The tributaries to flooding
THE world's response to flood-ravaged Bangladesh is heartening. Millions of dollars worth of food and other aid are moving in as fast as floodwaters allow. Aid will be incomplete, however, unless it also deals with deforestation - a key factor in Bangladesh's worsening flood problem.
This year's flooding is the worst in 70 years. About three-quarters of the country is submerged. Upward of 30 million are homeless. Fatalities are estimated at as many as 1,200. Damage will eclipse the $4.5 billion cost of last year's flooding, the country's worst in 40 years.
The region that is now Bangladesh has undergone annual cycles of flooding throughout its history. The Wisconsin-sized country, with its population of 110 million, sits on a vast, flat, fertile river delta fed by the Ganges and Brahmaputra river systems. Bangladesh also rests at the tip of the Bay of Bengal, leaving the low-lying country open to hurricane-like tropical cyclones.
The country's flood problem - as well as that of India - has been worsened by deforestation in India, Nepal, and Bhutan. There are fewer trees to hold soil in place and help soil absorb water during monsoon rains. The run-off swells streams and rivers. It also washes soil away, which builds up the river beds and forces water over the banks.

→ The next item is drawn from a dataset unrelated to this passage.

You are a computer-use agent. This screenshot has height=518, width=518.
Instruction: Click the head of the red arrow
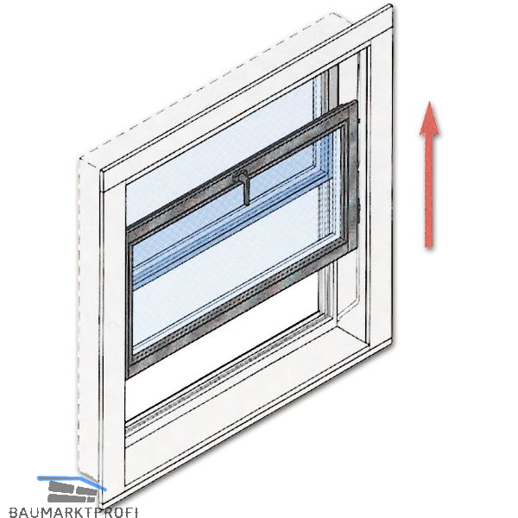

About half of the Himalayan forests in Nepal have been felled since 1950. Researchers at the Center for Science and the Environment in New Dehli estimate that the amount of flood-prone land in India has doubled in the last 20 years.
A regional solution is required. It must include reforestation, flood warning networks, and more coordinated weather forecasting. The international community must channel some of its money, technical expertise, and, if need be, political muscle toward these goals.
If it fails, it will see floodwaters repeatedly flush the fruits of its generosity into the Bay of Bengal. More important, the people of Bangladesh will continue to be penalized for the environmental mistakes of their neighbors.